Design—Prospective study; analysis of numbered plasma samples performed blind with respect to clinical data.

Setting—Regional paediatric cardiothoracic unit.

Patients—Nine patients, median age 4, range 2 to 9 years, five males. Patients under the age of 1 year were excluded because of the frequent blood sampling involved.

Main outcome measures—Plasma concentrations of atrial natriuretic peptide (ANP), arginine vasopressin, plasma renin activity, aldosterone, noradrenaline and adrenaline, and urinary concentrations of cyclic guanosine monophosphate (cGMP) as measured by radioimmunoassay.

Results—After 30 minutes of cardiopulmonary bypass plasma atrial natriuretic peptide (ANP) decreased from (mean (SEM)) 151 (71) pg/ml to 52 (44) pg/ml (NS), and urinary production of its second messenger cyclic guanosine monophosphate (cGMP) decreased from 1286 (600) pmol/ml to 151 (414) pmol (p < 0·05). Other plasma concentrations of hormones studied did not change significantly although arginine vasopressin, adrenaline, and noradrenaline increased whereas aldosterone and plasma renin activity decreased. After cardiopulmonary bypass stopped there was an immediate and significant rise in plasma ANP, but within the next 24 hours plasma ANP declined significantly (p < 0.05), decreasing from 294 (49) pg/ml to 64 (29) pg/ml at 22 hours.

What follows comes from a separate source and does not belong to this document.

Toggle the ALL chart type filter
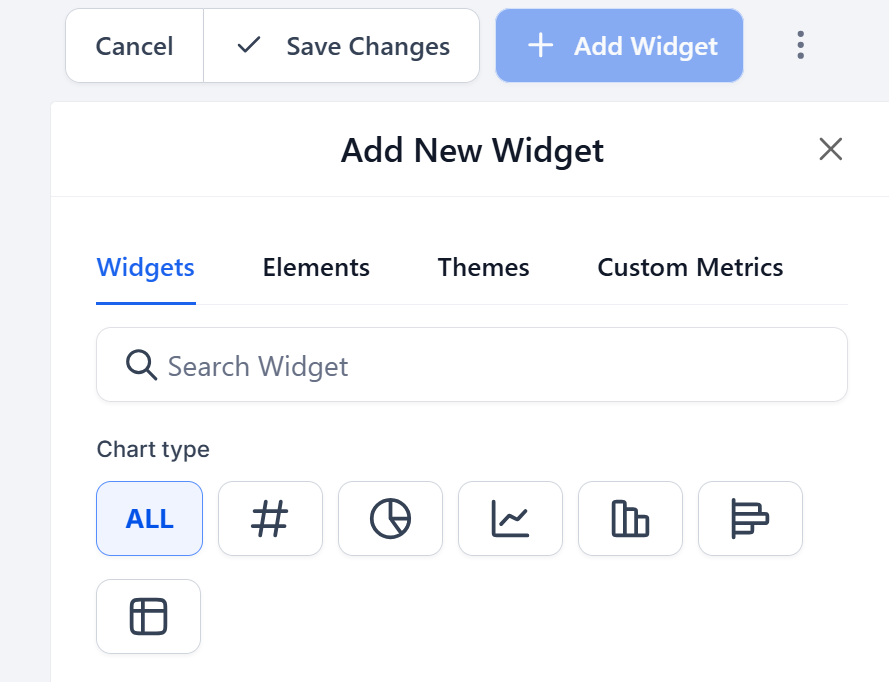(x=149, y=518)
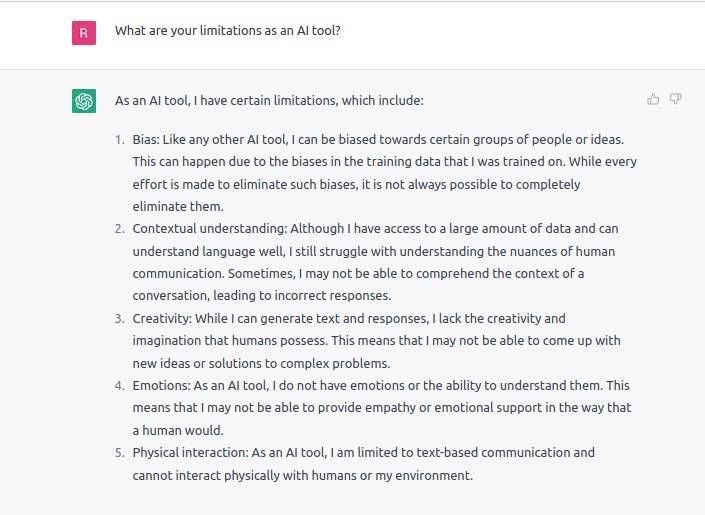Click list number 2 beside Contextual understanding
This screenshot has width=705, height=515.
pos(120,229)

In the postoperative period there was a significant correlation between plasma ANP and both mean fluid balance (r = 0·96, p < 0·001) and mean urine output (r = 0·97, p < 0·001). Plasma aldosterone peaked (p < 0·05) at 22 hours after operation, and argine vasopressin peaked (p < 0·05) at two hours and then declined (p < 0·05) to a trough at 24 hours. Plasma renin activity, adrenaline, noradrenaline, and urinary cGMP concentrations, and mean central venous pressure did not change significantly in the postoperative period.

Conclusion—The changes documented show the differing pattern of release of water balance hormones invoked by cardiopulmonary bypass. The central role of ANP is shown by its strong correlation with urinary output and its similarly strong relation to fluid balance.